- US lender, Centennial Bank, is facing class action lawsuits due to a data breach that exposed thousands of customers’ personal identifiable information (PII).
- The data breach occurred in April 2023, but the bank allegedly notified the affected customers a year later.
- The compromised data includes full names, Social Security numbers, dates of birth, driver’s license numbers, bank account numbers and health insurance details.
Centennial Bank is facing legal action over a data breach that exposed thousands of customers’ personal information. The bank is accused of failing to notify affected customers promptly, raising concerns over data security in the financial sector.
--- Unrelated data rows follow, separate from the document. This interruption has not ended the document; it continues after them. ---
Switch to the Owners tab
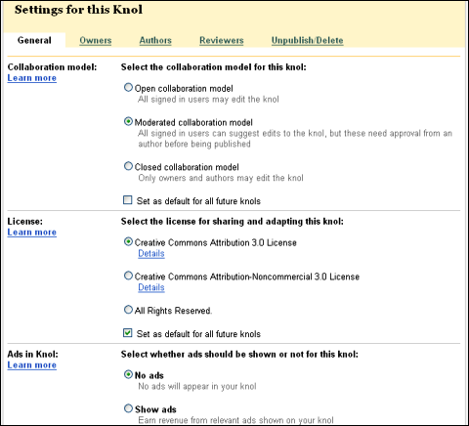The height and width of the screenshot is (426, 469). click(96, 40)
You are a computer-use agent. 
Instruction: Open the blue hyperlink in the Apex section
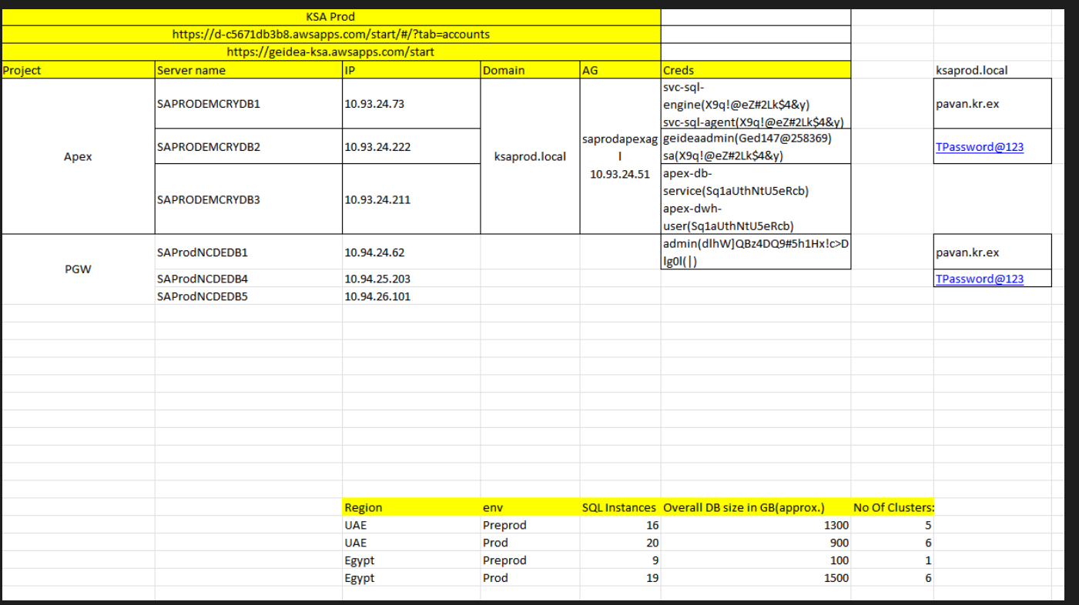coord(979,147)
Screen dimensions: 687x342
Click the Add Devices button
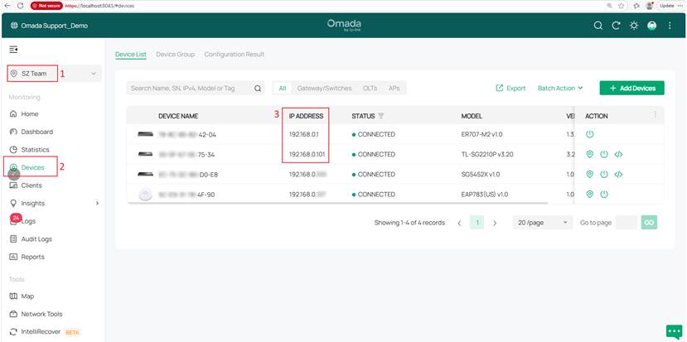[x=631, y=88]
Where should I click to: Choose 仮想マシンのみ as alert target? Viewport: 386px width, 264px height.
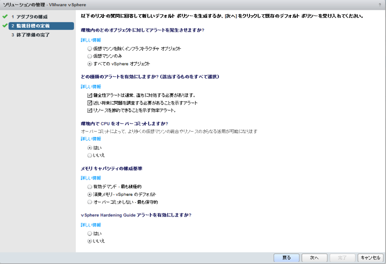click(x=89, y=56)
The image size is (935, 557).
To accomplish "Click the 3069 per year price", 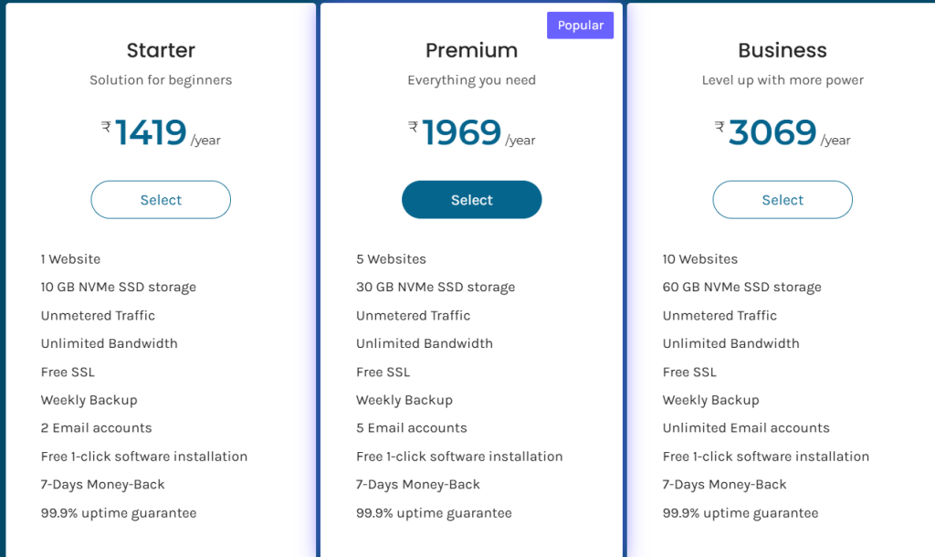I will (772, 133).
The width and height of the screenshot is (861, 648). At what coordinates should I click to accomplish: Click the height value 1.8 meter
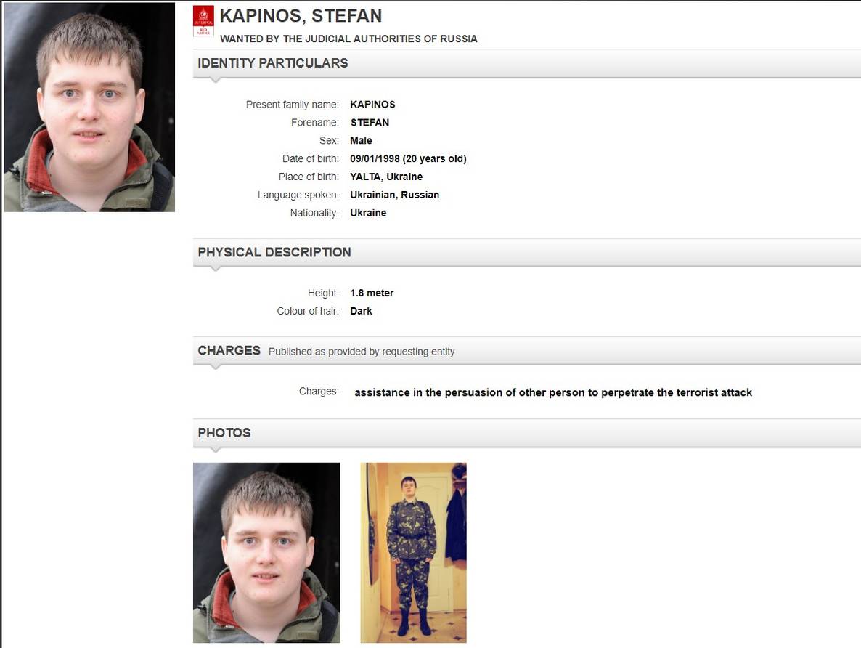coord(372,293)
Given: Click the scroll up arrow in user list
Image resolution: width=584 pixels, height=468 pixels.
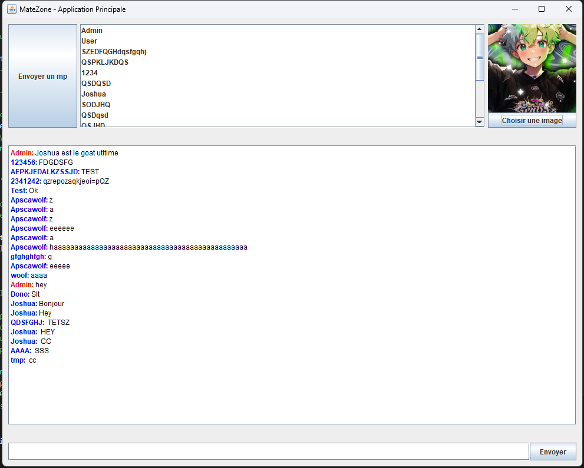Looking at the screenshot, I should 479,29.
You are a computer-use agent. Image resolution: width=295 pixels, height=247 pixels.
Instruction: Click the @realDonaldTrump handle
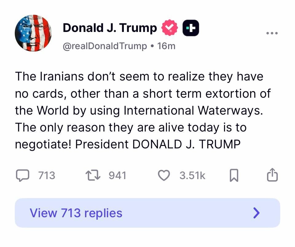(105, 46)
Details of the Data Breach
According to Centennial Bank’s website, the data security incident occurred between April 6th-7th of 2023, and the lender completed its review on March 29th. The bank has not released the exact number of customers affected, but a mandatory data breach notification in Washington State shows 3,044 people were affected in that state alone. The incident compromised customers’ sensitive information including full names, Social Security numbers, dates of birth, driver’s license numbers, bank account numbers and health insurance details.
Lawsuits and Allegations
One of the lawsuits alleges that Centennial Bank failed to establish a robust security system to protect its customers. The plaintiffs claim that the bank did not adequately protect their PII and did not encrypt or redact this highly sensitive information. The lawsuit further states that this unencrypted, unredacted PII was compromised due to the bank’s intentional, reckless, negligent and/or careless acts and omissions and its utter failure to protect customers’ sensitive data.
Impact of the Data Breach
Local news site 104.9 The Fox reports that Centennial Bank suffered a massive system-wide shutdown amid the April 2023 incident. Customers were not able to access online banking services or use their cards to withdraw cash or pay for goods and services. At the same time, branches of the billion-dollar lender could not complete withdrawals or take in cash deposits, while auto-deducted bills were rejected. Direct deposit checks for payrolls also witnessed delays.
Conclusion
This incident underscores the importance of robust data security measures in the financial sector. As Centennial Bank faces legal action, other financial institutions must take note and ensure their customer data is protected. This case also highlights the need for prompt communication in the event of a data breach to maintain customer trust.